Rewrite the entries from the line with "Open the Respiratory Sound dropdown" to the line with "pos(701,312)", changing every "Instruction" to "Command" and leaving everything else as it is.

Available data:
•••

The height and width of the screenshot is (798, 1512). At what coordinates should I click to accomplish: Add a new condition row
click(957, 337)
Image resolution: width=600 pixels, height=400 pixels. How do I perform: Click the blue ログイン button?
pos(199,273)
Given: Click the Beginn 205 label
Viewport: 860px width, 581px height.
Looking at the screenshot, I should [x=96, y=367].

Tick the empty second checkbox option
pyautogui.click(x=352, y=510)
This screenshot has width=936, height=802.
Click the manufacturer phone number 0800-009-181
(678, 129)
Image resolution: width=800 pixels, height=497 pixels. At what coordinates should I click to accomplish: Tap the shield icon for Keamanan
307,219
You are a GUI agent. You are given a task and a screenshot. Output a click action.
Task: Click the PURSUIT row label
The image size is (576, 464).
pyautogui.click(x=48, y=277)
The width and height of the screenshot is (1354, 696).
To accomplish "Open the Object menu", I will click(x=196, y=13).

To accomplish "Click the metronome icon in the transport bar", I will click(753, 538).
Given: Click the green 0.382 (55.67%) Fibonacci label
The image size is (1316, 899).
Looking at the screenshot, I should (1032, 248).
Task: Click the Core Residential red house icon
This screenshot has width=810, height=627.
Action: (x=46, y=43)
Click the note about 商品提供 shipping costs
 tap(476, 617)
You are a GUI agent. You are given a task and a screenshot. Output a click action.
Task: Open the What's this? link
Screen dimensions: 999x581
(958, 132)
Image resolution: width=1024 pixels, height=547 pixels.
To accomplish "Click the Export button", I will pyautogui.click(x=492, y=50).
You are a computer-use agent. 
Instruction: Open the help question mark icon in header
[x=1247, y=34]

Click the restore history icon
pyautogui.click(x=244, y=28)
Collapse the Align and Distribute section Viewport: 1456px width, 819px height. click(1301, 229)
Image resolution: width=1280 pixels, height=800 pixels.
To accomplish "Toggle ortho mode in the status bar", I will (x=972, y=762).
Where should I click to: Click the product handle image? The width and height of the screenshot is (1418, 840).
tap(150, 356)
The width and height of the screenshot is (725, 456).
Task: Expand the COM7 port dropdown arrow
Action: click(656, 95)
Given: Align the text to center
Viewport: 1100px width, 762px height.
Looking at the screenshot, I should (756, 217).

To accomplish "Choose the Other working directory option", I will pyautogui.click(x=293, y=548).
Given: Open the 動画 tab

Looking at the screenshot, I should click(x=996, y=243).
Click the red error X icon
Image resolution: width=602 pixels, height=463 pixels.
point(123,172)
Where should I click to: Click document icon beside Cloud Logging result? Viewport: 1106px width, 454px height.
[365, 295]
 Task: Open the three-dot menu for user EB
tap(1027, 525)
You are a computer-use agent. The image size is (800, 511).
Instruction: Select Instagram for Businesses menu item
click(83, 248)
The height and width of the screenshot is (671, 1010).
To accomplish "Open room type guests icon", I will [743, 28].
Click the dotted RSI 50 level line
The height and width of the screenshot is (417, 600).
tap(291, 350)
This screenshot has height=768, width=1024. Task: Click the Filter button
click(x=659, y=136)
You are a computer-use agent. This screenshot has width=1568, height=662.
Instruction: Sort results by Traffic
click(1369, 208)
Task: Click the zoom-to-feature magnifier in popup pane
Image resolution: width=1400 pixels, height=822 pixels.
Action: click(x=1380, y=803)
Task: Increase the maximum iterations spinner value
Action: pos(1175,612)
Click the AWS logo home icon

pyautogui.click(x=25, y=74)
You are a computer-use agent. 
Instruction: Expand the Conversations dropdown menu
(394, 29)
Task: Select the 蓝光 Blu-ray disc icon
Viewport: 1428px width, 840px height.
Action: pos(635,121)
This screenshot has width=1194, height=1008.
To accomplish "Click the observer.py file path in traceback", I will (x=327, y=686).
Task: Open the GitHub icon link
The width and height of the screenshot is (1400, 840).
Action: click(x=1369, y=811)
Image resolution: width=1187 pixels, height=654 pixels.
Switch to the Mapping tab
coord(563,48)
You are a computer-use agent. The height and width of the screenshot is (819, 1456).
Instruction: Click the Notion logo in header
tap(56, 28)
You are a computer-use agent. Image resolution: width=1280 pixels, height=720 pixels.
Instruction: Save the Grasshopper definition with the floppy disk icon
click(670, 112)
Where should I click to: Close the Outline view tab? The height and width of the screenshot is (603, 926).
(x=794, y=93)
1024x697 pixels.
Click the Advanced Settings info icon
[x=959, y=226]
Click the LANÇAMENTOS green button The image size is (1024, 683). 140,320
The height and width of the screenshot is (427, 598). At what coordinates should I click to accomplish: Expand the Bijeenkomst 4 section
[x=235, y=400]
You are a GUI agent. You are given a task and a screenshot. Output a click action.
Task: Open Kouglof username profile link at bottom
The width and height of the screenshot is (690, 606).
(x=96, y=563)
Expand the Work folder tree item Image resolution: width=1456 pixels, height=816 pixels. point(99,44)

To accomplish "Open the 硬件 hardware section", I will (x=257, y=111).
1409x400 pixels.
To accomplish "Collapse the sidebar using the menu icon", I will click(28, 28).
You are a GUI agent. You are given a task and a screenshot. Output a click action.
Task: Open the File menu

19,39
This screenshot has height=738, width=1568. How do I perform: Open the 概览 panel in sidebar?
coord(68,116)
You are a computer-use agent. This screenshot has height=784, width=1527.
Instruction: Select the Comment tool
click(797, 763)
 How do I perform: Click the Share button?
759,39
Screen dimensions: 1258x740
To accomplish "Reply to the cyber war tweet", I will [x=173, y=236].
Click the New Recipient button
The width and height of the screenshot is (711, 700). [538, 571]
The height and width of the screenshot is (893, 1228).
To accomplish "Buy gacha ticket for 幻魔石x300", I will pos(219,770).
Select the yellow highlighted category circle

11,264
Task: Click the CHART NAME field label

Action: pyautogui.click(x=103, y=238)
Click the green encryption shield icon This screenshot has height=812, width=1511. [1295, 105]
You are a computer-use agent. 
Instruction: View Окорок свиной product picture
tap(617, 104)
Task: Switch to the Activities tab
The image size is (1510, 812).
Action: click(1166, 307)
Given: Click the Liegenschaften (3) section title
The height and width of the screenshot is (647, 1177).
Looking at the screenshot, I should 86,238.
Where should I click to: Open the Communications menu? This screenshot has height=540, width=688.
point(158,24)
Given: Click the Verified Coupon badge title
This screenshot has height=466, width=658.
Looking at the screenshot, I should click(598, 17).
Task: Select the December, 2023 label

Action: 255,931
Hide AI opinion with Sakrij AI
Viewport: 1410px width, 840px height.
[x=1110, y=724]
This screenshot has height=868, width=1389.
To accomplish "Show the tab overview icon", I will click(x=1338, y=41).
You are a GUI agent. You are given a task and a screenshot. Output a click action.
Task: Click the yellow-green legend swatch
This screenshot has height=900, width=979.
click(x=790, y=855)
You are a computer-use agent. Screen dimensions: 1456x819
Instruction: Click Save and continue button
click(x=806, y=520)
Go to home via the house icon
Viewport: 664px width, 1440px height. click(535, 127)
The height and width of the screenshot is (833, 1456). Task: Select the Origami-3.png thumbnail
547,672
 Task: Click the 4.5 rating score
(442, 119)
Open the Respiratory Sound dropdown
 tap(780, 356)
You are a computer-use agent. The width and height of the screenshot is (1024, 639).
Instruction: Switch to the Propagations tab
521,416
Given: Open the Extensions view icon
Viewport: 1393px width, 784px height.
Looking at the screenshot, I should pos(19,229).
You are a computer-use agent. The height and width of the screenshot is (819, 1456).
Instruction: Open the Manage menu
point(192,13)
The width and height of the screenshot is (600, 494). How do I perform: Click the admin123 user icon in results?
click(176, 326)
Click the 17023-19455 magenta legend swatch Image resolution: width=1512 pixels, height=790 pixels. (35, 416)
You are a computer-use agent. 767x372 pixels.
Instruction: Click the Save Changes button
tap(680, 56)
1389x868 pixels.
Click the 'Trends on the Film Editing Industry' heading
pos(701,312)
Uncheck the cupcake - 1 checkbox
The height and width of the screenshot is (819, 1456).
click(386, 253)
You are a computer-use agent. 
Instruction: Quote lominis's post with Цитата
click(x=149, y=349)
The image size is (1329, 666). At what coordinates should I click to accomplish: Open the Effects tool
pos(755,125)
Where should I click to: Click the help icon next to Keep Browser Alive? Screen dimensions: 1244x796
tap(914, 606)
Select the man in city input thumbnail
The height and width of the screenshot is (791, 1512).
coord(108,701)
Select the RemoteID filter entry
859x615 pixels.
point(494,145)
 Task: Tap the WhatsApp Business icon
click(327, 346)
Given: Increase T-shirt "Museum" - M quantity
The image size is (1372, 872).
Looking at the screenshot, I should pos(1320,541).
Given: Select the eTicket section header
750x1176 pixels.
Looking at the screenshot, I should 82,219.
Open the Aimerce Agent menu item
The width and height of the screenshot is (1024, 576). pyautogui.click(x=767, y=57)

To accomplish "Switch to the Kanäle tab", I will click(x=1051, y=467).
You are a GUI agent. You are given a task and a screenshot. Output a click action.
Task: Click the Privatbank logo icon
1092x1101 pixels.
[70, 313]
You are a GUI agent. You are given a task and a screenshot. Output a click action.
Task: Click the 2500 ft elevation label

•••

Solution:
Open the Respiratory Sound dropdown
 tap(780, 356)
You are a computer-use agent. The width and height of the screenshot is (1024, 639).
Command: Switch to the Propagations tab
521,416
Given: Open the Extensions view icon
Viewport: 1393px width, 784px height.
Looking at the screenshot, I should pos(19,229).
You are a computer-use agent. The height and width of the screenshot is (819, 1456).
Command: Open the Manage menu
point(192,13)
The width and height of the screenshot is (600, 494). How do I perform: Click the admin123 user icon in results?
click(176, 326)
Click the 17023-19455 magenta legend swatch Image resolution: width=1512 pixels, height=790 pixels. (35, 416)
You are a computer-use agent. 767x372 pixels.
Command: Click the Save Changes button
tap(680, 56)
1389x868 pixels.
Click the 'Trends on the Film Editing Industry' heading
pos(701,312)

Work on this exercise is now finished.